> The tasks:
1 > Answer these questions about the JSON thread:
(a) Which bug did the revised patch fix?
(b) What invalid input does the current code accept?
(c) According to the reply, why will most people use UTF-8?
2 > Rewrite the stretch of the JSON thread from "I previously suggested" through "yourself awfully high.", substituting "method" for "mechanism".

> Source document:
══════════
Re: Initial Review: JSON contrib modul was: Re: Another swing at JSON

From: Robert Haas <robertmhaas(at)gmail(dot)com>
To: Joey Adams <joeyadams3(dot)14159(at)gmail(dot)com>
Cc: Bernd Helmle <mailings(at)oopsware(dot)de>, Tom Lane <tgl(at)sss(dot)pgh(dot)pa(dot)us>, Dimitri Fontaine <dimitri(at)2ndquadrant(dot)fr>, David Fetter <david(at)fetter(dot)org>, Josh Berkus <josh(at)agliodbs(dot)com>, pgsql-hackers(at)postgresql(dot)org
Subject: Re: Initial Review: JSON contrib modul was: Re: Another swing at JSON
Date: 2011-07-18 19:00:43
Message-ID: CA+TgmoZgKCRLTMd+vmAJh3Dgfayz4=GG19yue8U9nc-ckxK_Tw@mail.gmail.com
Views: Raw Message | Whole Thread | Download mbox | Resend email
Thread:
Lists: pgsql-hackers

On Fri, Jul 15, 2011 at 3:56 PM, Joey Adams <joeyadams3(dot)14159(at)gmail(dot)com> wrote:
> On Mon, Jul 4, 2011 at 10:22 PM, Joseph Adams
> <joeyadams3(dot)14159(at)gmail(dot)com> wrote:
>> I'll try to submit a revised patch within the next couple days.
>
> Sorry this is later than I said.
>
> I addressed the issues covered in the review.  I also fixed a bug
> where "\u0022" would become """, which is invalid JSON, causing an
> assertion failure.
>
> However, I want to put this back into WIP for a number of reasons:
>
>  * The current code accepts invalid surrogate pairs (e.g.
> "\uD800\uD800").  The problem with accepting them is that it would be
> inconsistent with PostgreSQL's Unicode support, and with the Unicode
> standard itself.  In my opinion: as long as the server encoding is
> universal (i.e. UTF-8), decoding a JSON-encoded string should not fail
> (barring data corruption and resource limitations).
>
>  * I'd like to go ahead with the parser rewrite I mentioned earlier.
> The new parser will be able to construct a parse tree when needed, and
> it won't use those overkill parsing macros.
>
>  * I recently learned that not all supported server encodings can be
> converted to Unicode losslessly.  The current code, on output,
> converts non-ASCII characters to Unicode escapes under some
> circumstances (see the comment above json_need_to_escape_unicode).
>
> I'm having a really hard time figuring out how the JSON module should
> handle non-Unicode character sets.  \uXXXX escapes in JSON literals
> can be used to encode characters not available in the server encoding.
>  On the other hand, the server encoding can encode characters not
> present in Unicode (see the third bullet point above).  This means
> JSON normalization and comparison (along with member lookup) are not
> possible in general.

I previously suggested that, instead of trying to implement JSON, you
should just try to implement
JSON-without-the-restriction-that-everything-must-be-UTF8. Most
people are going to be using UTF-8 simply because it's the default,
and if you forget about transcoding then ISTM that this all becomes a
lot simpler. We don't, in general, have the ability to support data
in multiple encodings inside PostgreSQL, and it seems to me that by
trying to invent a mechanism for making that work as part of this
patch, you are setting the bar for yourself awfully high.
══════════
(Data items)
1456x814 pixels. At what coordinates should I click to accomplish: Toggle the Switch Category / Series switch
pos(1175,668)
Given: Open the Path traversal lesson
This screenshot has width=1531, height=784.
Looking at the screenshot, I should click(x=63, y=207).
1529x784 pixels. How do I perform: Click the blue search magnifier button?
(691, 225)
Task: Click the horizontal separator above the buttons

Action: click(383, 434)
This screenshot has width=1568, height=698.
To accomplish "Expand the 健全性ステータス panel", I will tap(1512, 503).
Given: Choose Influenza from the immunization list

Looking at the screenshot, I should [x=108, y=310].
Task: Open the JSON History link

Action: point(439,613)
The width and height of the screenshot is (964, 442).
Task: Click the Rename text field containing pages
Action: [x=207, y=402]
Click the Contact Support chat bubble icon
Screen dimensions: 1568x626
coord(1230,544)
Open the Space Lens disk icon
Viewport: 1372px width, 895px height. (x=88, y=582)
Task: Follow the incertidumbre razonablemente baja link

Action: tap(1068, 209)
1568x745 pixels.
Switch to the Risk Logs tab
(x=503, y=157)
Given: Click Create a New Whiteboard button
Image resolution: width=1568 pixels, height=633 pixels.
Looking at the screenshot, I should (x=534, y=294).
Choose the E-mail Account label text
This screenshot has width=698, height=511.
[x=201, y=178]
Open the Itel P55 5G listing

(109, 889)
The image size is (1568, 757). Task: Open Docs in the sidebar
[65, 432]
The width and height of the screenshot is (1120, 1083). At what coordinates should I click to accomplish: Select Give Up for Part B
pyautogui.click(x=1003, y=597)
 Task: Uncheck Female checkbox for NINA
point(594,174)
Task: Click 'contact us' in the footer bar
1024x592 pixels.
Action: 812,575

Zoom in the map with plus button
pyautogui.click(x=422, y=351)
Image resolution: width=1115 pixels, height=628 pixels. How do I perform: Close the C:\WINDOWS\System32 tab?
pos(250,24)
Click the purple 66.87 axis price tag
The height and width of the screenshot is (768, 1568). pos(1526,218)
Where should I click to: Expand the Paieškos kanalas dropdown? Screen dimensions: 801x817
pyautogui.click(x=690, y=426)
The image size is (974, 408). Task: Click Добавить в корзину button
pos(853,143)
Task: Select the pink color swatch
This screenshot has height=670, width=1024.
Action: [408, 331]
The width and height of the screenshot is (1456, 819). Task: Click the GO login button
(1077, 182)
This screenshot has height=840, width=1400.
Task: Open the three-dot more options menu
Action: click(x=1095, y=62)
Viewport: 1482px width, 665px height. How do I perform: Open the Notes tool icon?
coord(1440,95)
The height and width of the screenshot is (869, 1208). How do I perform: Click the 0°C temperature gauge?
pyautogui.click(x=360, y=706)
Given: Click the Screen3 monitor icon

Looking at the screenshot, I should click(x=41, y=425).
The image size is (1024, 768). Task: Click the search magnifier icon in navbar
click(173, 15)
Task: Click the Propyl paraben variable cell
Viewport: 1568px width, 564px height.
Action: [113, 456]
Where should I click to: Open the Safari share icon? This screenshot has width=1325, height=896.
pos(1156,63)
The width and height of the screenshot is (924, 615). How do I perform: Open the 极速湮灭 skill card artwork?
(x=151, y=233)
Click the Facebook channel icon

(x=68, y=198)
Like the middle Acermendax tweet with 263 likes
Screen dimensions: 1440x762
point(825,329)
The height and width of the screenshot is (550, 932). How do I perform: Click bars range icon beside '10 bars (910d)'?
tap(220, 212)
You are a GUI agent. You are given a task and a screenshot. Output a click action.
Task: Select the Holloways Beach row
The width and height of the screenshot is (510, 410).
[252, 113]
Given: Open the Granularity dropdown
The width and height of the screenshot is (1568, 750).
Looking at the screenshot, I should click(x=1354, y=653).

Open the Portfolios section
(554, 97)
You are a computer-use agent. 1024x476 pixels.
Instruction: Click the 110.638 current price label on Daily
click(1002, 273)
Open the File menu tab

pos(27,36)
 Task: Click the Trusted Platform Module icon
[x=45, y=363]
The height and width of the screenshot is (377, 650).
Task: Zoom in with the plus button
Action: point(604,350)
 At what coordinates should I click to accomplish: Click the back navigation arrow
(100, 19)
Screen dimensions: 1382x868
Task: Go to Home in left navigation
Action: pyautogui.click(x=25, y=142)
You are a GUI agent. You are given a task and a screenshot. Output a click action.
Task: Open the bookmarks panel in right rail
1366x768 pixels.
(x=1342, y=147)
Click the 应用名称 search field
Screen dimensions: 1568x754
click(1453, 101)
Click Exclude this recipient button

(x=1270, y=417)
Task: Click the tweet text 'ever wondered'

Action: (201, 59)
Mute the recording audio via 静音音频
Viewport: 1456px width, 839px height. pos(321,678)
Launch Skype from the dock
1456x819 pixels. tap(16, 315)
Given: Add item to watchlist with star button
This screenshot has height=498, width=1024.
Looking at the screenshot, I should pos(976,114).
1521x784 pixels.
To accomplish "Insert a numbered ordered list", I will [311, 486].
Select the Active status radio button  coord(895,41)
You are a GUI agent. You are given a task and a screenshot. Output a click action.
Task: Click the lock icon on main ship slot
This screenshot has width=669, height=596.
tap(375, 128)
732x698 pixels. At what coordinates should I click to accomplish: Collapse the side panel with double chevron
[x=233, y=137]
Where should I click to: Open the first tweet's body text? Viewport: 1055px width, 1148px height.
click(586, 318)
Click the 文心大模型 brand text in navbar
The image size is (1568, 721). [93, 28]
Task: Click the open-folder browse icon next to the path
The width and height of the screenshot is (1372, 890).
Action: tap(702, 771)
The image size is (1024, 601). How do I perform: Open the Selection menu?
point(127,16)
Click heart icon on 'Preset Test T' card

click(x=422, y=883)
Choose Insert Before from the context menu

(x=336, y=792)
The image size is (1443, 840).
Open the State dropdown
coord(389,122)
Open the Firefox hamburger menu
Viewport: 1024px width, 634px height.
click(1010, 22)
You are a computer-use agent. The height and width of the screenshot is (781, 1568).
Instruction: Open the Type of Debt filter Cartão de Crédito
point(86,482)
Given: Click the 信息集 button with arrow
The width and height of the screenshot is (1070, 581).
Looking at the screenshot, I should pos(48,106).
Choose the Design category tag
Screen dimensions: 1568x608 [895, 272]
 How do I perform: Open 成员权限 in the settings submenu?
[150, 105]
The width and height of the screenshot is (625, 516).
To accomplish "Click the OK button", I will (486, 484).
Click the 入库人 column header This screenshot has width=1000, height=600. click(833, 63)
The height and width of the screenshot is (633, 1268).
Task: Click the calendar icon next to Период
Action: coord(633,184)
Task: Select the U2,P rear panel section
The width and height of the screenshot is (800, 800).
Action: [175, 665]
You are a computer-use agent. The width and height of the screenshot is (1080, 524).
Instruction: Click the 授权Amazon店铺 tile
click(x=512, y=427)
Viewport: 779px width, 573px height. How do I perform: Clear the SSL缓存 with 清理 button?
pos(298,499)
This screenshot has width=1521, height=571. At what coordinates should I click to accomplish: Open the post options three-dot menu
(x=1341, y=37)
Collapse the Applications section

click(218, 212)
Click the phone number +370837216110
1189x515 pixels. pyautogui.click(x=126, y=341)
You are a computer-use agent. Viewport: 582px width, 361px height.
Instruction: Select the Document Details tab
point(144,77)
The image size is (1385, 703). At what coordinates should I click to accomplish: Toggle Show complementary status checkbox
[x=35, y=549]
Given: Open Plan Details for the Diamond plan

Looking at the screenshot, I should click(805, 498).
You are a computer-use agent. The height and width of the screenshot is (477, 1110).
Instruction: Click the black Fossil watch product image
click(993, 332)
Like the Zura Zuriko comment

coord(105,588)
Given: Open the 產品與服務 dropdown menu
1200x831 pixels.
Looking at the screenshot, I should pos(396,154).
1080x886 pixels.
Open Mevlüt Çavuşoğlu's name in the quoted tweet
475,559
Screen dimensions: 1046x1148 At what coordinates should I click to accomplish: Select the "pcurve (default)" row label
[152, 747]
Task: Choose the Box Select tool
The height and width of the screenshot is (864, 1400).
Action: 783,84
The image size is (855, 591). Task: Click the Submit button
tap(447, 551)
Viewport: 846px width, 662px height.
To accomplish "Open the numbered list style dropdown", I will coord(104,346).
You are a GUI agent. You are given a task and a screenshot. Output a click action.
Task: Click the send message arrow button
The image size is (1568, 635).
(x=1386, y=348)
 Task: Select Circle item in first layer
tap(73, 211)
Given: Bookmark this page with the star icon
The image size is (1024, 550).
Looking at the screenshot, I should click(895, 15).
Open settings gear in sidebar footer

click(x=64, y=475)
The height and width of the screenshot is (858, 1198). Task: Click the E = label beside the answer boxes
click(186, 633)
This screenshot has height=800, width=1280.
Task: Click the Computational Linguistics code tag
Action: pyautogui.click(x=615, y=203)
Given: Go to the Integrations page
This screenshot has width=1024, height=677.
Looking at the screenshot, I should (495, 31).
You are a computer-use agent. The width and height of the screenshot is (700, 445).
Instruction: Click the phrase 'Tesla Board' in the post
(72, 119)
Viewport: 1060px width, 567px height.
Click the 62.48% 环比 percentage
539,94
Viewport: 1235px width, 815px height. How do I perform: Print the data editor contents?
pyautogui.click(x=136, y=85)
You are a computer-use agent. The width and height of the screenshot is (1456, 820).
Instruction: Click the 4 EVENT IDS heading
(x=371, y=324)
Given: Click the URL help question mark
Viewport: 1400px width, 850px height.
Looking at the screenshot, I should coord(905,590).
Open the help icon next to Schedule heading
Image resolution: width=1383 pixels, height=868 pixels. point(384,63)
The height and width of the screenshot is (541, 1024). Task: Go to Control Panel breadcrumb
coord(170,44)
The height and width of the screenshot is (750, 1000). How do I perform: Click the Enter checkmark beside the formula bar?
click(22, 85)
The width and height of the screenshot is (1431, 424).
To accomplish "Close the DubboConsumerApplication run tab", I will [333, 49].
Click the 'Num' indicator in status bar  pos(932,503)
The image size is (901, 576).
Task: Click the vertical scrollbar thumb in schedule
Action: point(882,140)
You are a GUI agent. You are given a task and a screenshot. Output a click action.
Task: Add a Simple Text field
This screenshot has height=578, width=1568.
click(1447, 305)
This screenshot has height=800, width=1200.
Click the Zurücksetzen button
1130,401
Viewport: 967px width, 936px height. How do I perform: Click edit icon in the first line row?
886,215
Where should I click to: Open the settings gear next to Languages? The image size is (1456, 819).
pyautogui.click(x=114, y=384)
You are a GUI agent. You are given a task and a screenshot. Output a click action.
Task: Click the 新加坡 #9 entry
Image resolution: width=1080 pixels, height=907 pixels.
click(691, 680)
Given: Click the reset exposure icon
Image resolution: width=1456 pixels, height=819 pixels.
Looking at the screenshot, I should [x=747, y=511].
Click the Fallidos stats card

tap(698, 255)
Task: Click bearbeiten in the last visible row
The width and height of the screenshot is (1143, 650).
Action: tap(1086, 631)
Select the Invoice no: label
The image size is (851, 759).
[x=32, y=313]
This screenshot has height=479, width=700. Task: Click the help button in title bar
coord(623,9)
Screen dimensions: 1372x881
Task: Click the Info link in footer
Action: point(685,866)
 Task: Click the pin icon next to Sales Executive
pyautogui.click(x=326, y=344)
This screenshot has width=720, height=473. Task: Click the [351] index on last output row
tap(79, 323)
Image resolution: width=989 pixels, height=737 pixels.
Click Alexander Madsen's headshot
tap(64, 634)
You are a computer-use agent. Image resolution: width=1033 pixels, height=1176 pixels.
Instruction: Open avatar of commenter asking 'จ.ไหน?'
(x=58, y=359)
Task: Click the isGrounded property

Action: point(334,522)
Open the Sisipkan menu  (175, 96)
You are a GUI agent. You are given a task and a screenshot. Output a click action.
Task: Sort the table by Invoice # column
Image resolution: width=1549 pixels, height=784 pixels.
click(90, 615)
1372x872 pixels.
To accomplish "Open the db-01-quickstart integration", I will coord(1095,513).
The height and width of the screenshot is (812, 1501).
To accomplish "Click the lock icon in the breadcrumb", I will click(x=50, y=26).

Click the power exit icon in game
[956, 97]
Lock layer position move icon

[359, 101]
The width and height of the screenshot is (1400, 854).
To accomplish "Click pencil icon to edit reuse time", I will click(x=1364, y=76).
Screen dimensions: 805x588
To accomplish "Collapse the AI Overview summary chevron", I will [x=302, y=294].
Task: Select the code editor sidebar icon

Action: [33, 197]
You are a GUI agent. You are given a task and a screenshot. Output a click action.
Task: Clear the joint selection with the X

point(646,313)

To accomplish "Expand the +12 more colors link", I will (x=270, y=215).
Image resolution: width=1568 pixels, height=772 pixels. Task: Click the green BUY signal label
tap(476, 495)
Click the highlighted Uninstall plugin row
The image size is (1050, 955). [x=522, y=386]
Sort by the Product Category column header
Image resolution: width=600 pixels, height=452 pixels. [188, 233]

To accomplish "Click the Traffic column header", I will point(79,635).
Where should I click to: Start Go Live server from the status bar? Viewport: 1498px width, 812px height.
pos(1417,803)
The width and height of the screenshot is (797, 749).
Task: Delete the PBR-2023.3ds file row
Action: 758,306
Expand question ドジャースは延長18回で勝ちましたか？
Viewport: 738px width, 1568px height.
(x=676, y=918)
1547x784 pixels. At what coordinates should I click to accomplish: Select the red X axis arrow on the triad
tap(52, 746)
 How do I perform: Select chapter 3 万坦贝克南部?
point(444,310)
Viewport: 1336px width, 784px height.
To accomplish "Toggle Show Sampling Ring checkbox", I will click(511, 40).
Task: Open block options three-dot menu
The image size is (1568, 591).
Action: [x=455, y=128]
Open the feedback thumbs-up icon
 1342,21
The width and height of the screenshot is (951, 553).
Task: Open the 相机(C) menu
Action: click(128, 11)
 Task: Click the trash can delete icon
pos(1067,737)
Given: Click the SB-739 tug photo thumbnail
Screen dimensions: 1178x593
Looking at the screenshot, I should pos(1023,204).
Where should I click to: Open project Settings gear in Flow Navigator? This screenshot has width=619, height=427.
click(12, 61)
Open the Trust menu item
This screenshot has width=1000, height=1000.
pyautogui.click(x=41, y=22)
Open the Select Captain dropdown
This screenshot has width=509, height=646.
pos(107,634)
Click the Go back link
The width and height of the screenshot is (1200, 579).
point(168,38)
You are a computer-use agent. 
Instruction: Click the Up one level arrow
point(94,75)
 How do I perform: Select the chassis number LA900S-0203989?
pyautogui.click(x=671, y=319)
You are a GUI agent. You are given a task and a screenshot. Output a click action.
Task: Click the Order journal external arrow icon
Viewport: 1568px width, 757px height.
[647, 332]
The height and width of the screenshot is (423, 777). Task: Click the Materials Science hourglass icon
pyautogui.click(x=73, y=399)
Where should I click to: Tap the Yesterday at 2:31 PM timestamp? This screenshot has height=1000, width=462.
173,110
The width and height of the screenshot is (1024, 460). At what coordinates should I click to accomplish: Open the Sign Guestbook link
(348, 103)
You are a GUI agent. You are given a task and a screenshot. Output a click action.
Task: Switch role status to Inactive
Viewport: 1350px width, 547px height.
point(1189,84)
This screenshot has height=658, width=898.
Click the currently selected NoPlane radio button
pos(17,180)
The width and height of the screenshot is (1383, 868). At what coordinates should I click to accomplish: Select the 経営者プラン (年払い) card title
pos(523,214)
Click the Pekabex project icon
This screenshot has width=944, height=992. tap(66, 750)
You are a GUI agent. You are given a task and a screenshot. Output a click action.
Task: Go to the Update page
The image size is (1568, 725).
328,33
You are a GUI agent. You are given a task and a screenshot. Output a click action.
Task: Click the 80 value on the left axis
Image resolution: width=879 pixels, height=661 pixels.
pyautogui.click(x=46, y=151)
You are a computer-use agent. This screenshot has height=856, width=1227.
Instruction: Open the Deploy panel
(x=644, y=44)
══════════
> Solution list:
1 >
(a) "\u0022" would become """, which is invalid JSON and caused an assertion failure.
(b) It accepts invalid surrogate pairs, such as "\uD800\uD800".
(c) Because UTF-8 is the default.

2 >
I previously suggested that, instead of trying to implement JSON, you
should just try to implement
JSON-without-the-restriction-that-everything-must-be-UTF8. Most
people are going to be using UTF-8 simply because it's the default,
and if you forget about transcoding then ISTM that this all becomes a
lot simpler. We don't, in general, have the ability to support data
in multiple encodings inside PostgreSQL, and it seems to me that by
trying to invent a method for making that work as part of this
patch, you are setting the bar for yourself awfully high.